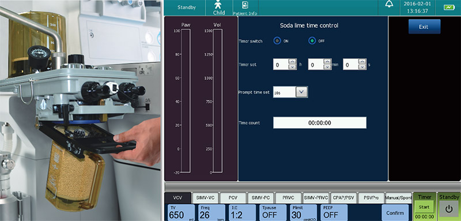Select the TV 650 parameter tile
461x221 pixels.
(x=181, y=213)
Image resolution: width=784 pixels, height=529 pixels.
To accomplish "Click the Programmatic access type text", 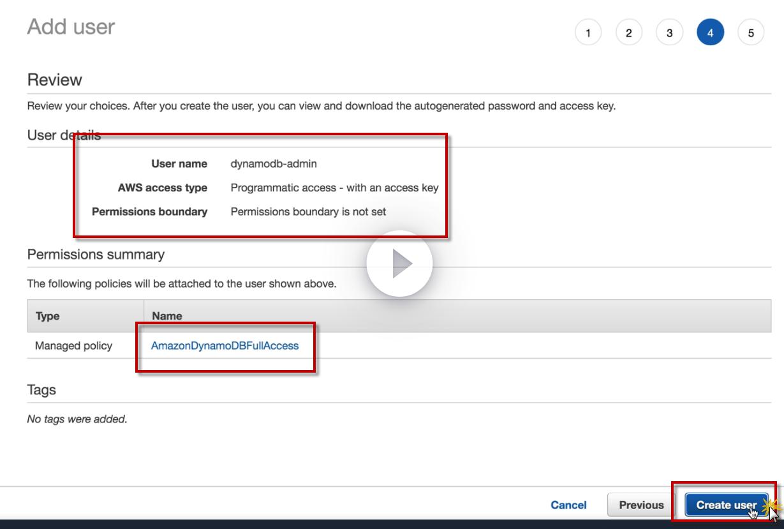I will coord(334,188).
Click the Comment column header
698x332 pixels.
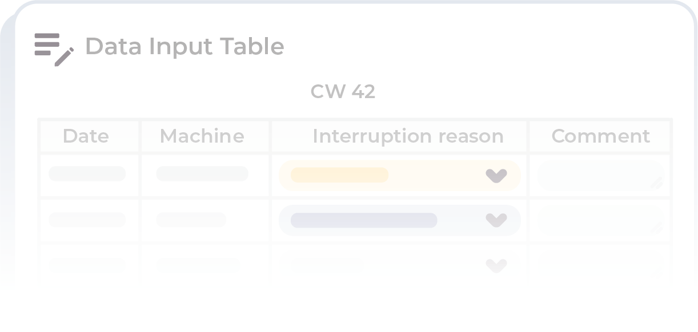tap(600, 136)
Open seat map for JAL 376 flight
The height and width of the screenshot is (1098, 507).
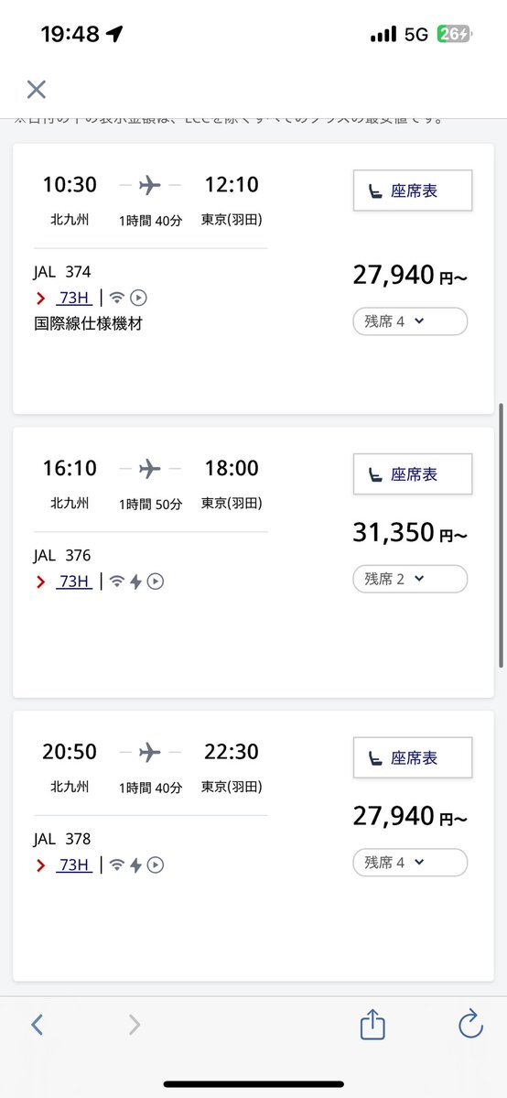point(413,474)
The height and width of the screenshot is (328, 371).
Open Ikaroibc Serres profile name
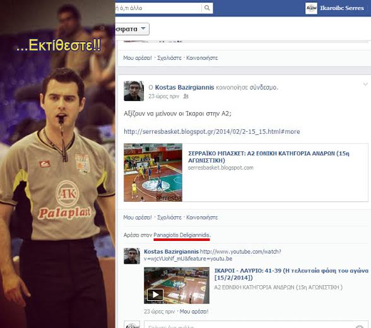tap(342, 8)
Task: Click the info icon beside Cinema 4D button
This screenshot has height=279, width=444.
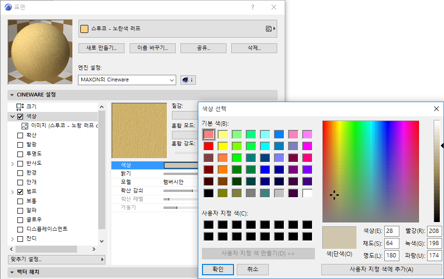Action: pos(192,80)
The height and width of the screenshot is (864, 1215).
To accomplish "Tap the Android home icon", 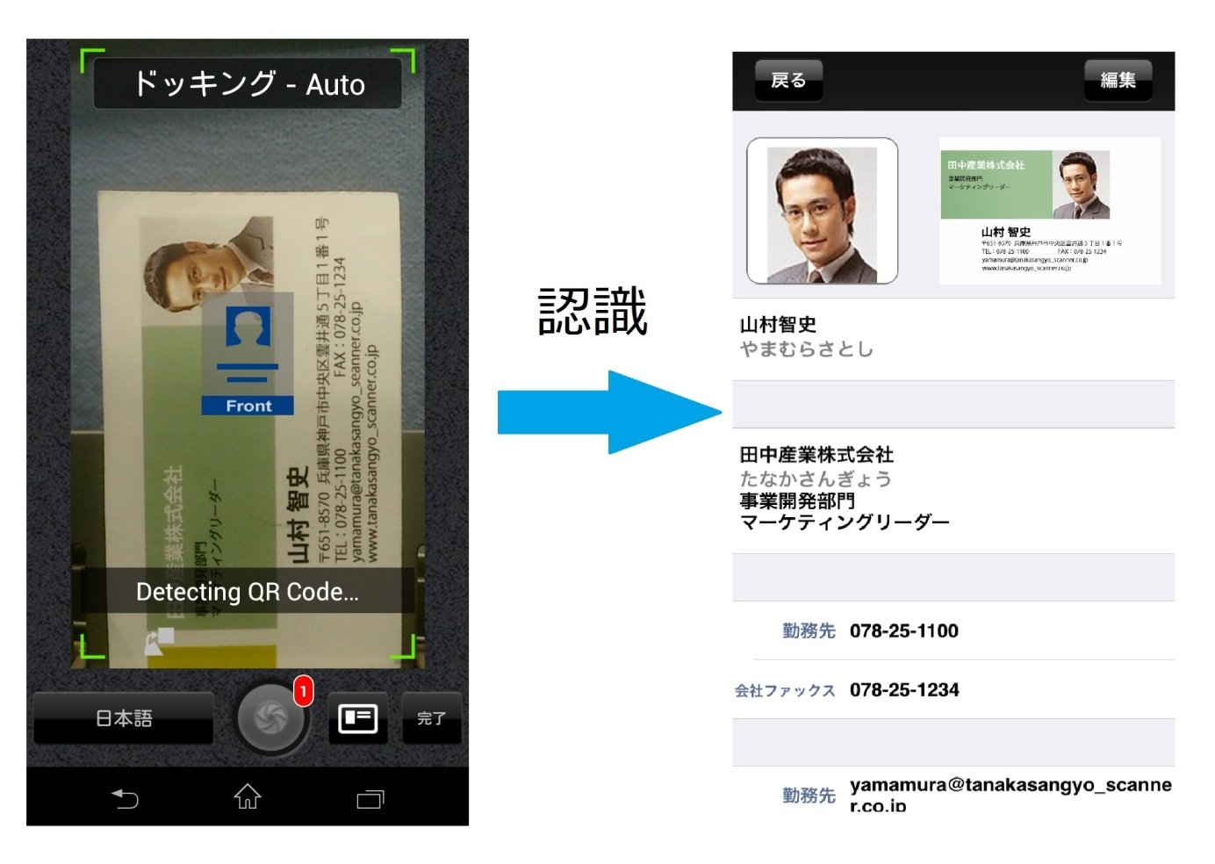I will coord(248,797).
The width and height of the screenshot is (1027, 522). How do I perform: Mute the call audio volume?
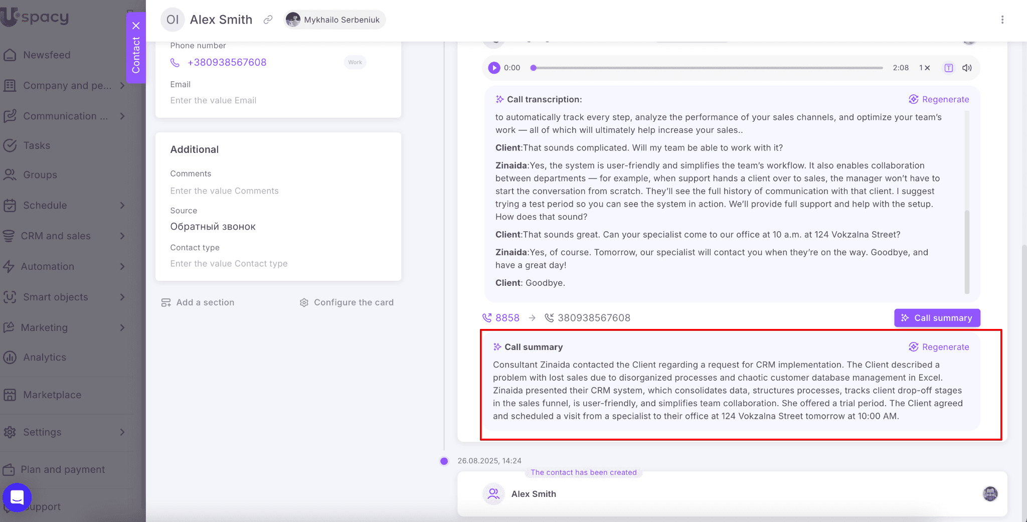(x=967, y=68)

_TASK GOAL_
Pull out each line of the records above that contains the string "width". Case counts.

_SOLVED EXERCISE_
Image resolution: width=784 pixels, height=529 pixels.
The height and width of the screenshot is (1098, 507).
The height and width of the screenshot is (328, 371).
This screenshot has height=279, width=444.
The height and width of the screenshot is (864, 1215).
The width and height of the screenshot is (1027, 522). How do I perform: Mute the call audio volume?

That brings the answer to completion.